As journalist Chris Gidner reported, the Heritage Foundation filed a lawsuit last week seeking to block the Biden administration’s guidance to protect LGBT employees from workplace discrimination. The lawsuit also seeks to limit the powers of the Equal Employment Opportunity Commission. Those goals align closely with the provisions of the project’s 887-page policy blueprint.
In the lawsuit, the Heritage Foundation complains that protections for LGBTQ workers — which require employers to use employees’ preferred pronouns and allow them to use bathrooms that match their gender identity — could force the organization to spend money to update its dress code and renovate its bathrooms.
The lawsuit states that Heritage employees must “come to work in formal attire,” and that “Heritage employees wear clothing that traditionally corresponds to their biological sex.” It adds that “employees use Heritage’s bathrooms, showers, and nursing facilities according to their biological sex, and use pronouns that correspond to the person’s biological sex in the workplace and in their work products.”
The organization fears it may “need to devote significant time and resources to creating or updating policies, practices, or training programs,” and may have to spend “significant financial resources” to convert “its existing gender-specific intimate facilities into single units.” (Heritage reported revenues of $106 million in 2022, and net assets of $332 million.)
The foundation also warns that President Joe Biden’s commitment to protecting the LGBTQ community would cause “significant brand and reputational damage, resource costs (such as staff resignations, fewer applications for open positions, and loss of donor support) and moral costs (such as lower staff morale, loss of privacy and safety, and forced affirmation of philosophical, moral, and ideological beliefs).”
The Heritage Foundation says this is “unacceptable,” because the organization “is one of the most prominent public voices against the very gender ideology” expressed in the Biden administration’s guidance.
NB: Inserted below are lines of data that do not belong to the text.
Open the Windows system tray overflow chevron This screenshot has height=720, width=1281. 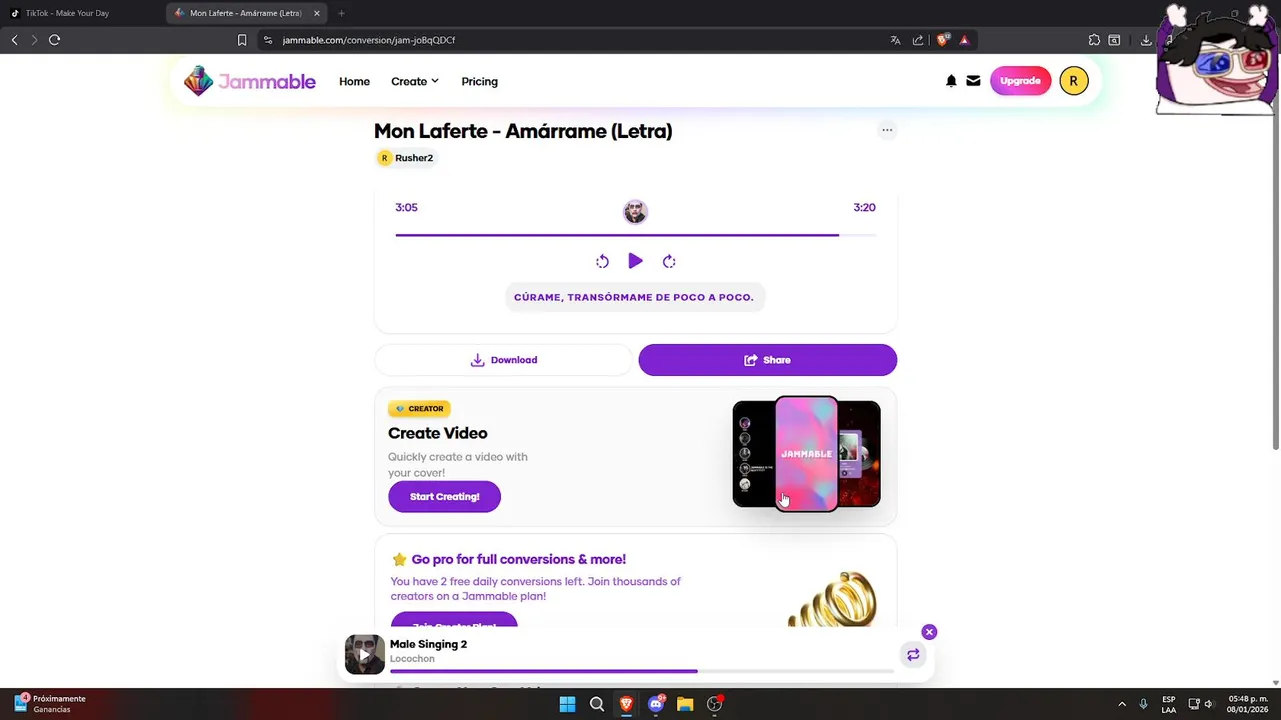click(x=1121, y=704)
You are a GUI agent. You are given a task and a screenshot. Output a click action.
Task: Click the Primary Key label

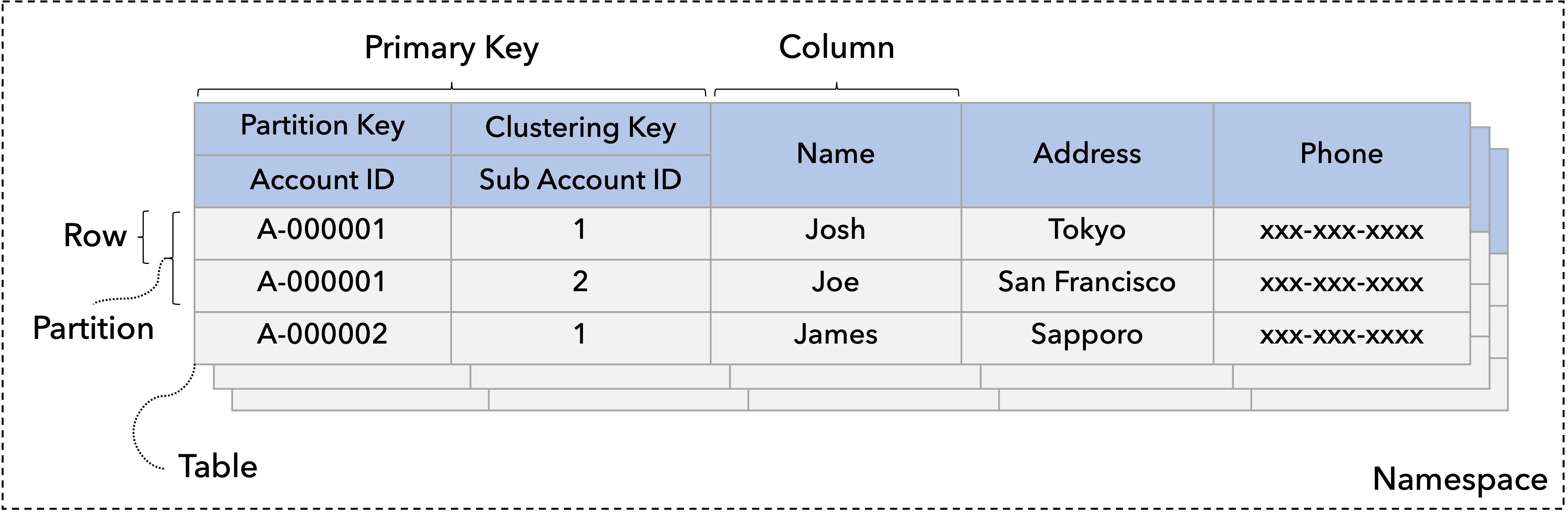451,48
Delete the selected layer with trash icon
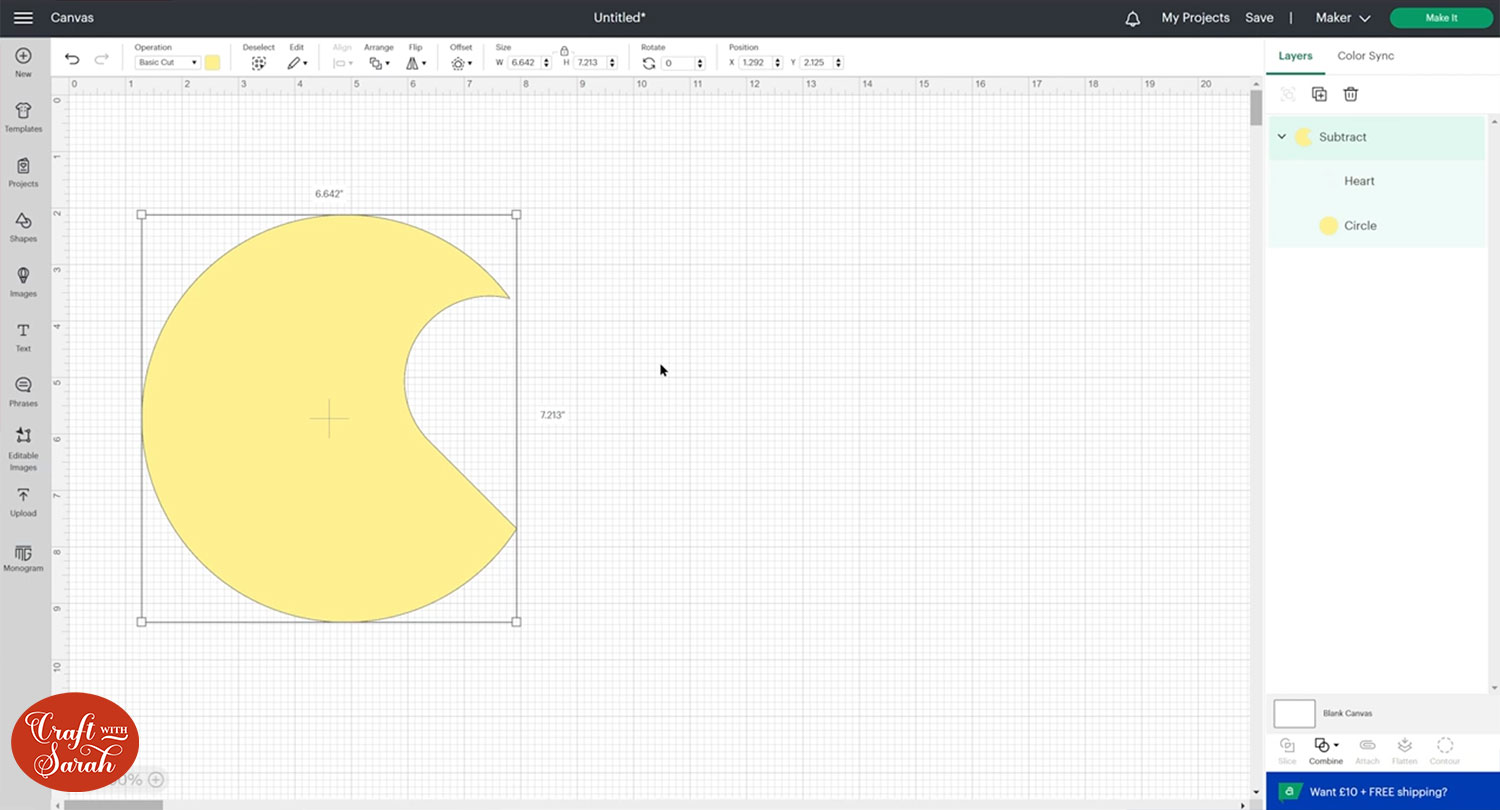Image resolution: width=1500 pixels, height=810 pixels. click(x=1350, y=94)
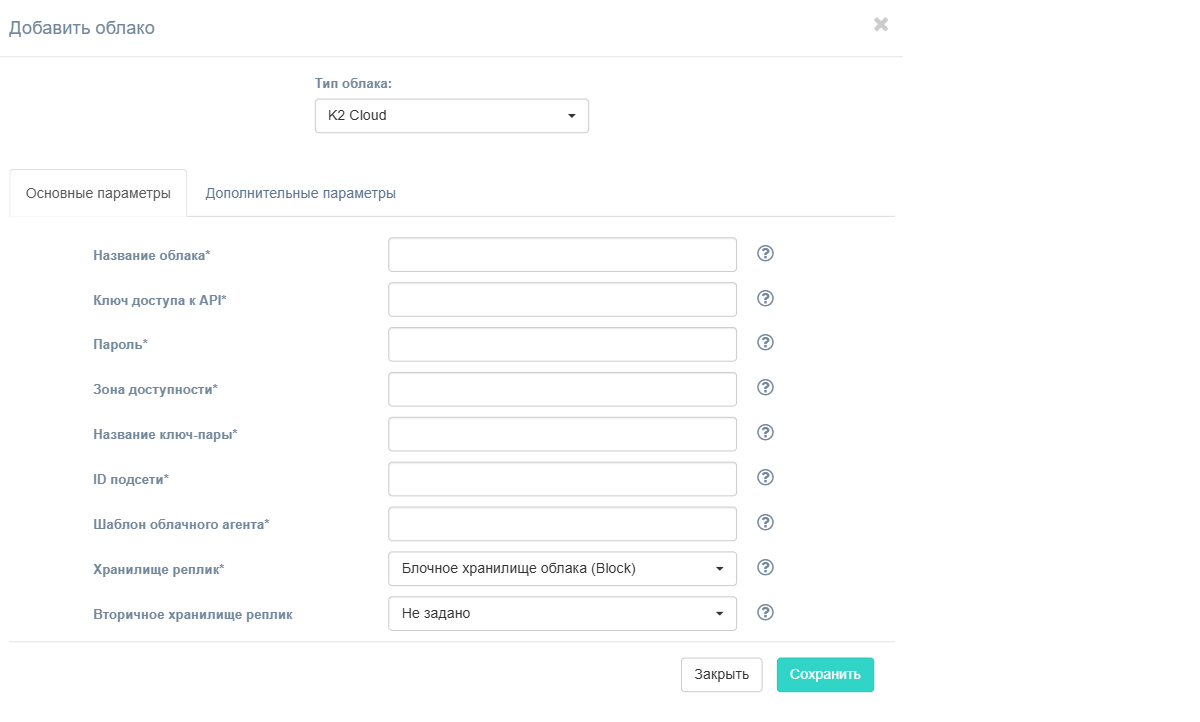Show help for Вторичное хранилище реплик
The width and height of the screenshot is (1200, 722).
(x=766, y=612)
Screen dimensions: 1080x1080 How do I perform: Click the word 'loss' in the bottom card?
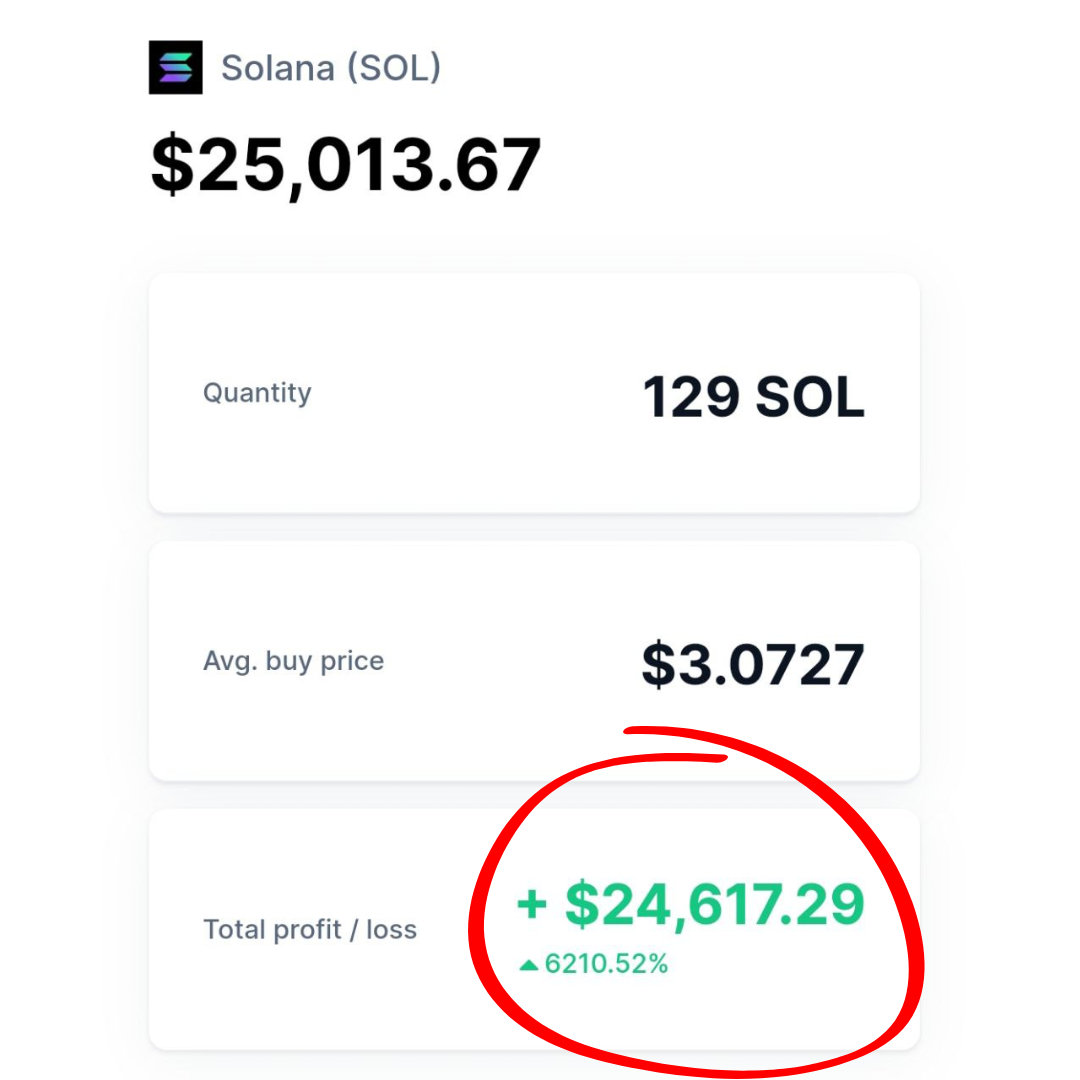pyautogui.click(x=391, y=930)
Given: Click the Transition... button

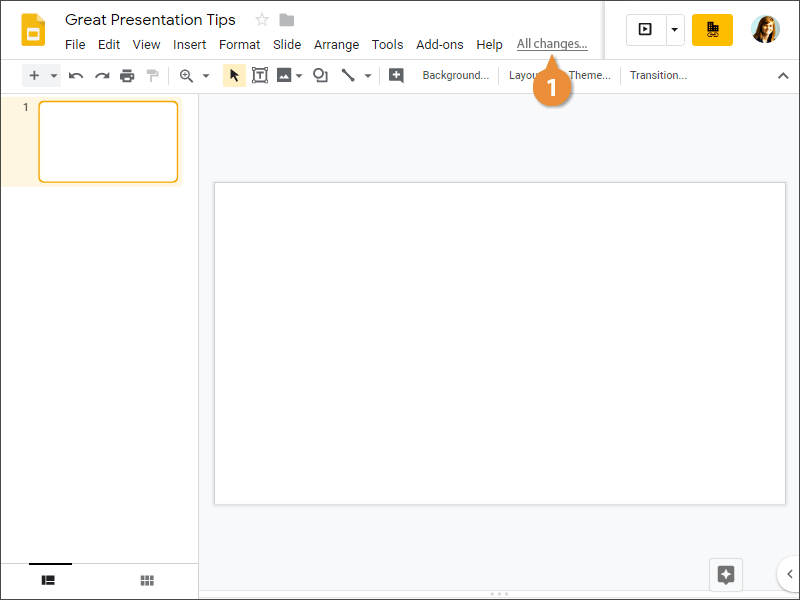Looking at the screenshot, I should tap(658, 75).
By filing the lawsuit with Texas Attorney General Ken Paxton (R) in the Amarillo Division of the Northern District of Texas, the Heritage Foundation ensured that the case would be heard by Judge Matthew Kaczmarek, a Trump-appointed ultraconservative.
Conservative organizations have strategically sued Kaczmarek in recent years, because he is one of the most reliable right-wingers in the federal judiciary. A former lawyer for the conservative Christian Litigation Group, Kaczmarek tried to ban the abortion pill mifepristone nationwide. The case seemed too much for the Supreme Court’s conservative majority; this summer, the court issued a unanimous ruling that protected access to mifepristone, at least for now.
Kaczmarek has already blocked two attempts by Biden to protect LGBT Americans. Before becoming a judge, Kaczmarek wrote a commentary in the National Catholic Register complaining about the number of gender identity options users can select on Facebook.
“As revolutionary definitions of marriage, sexuality, and gender identity become mainstream and codified in the nondiscrimination mold, faith-based organizations cannot safely assume that their external contracts, grants, or cooperative agreements honor their sincere religious beliefs,” he warned.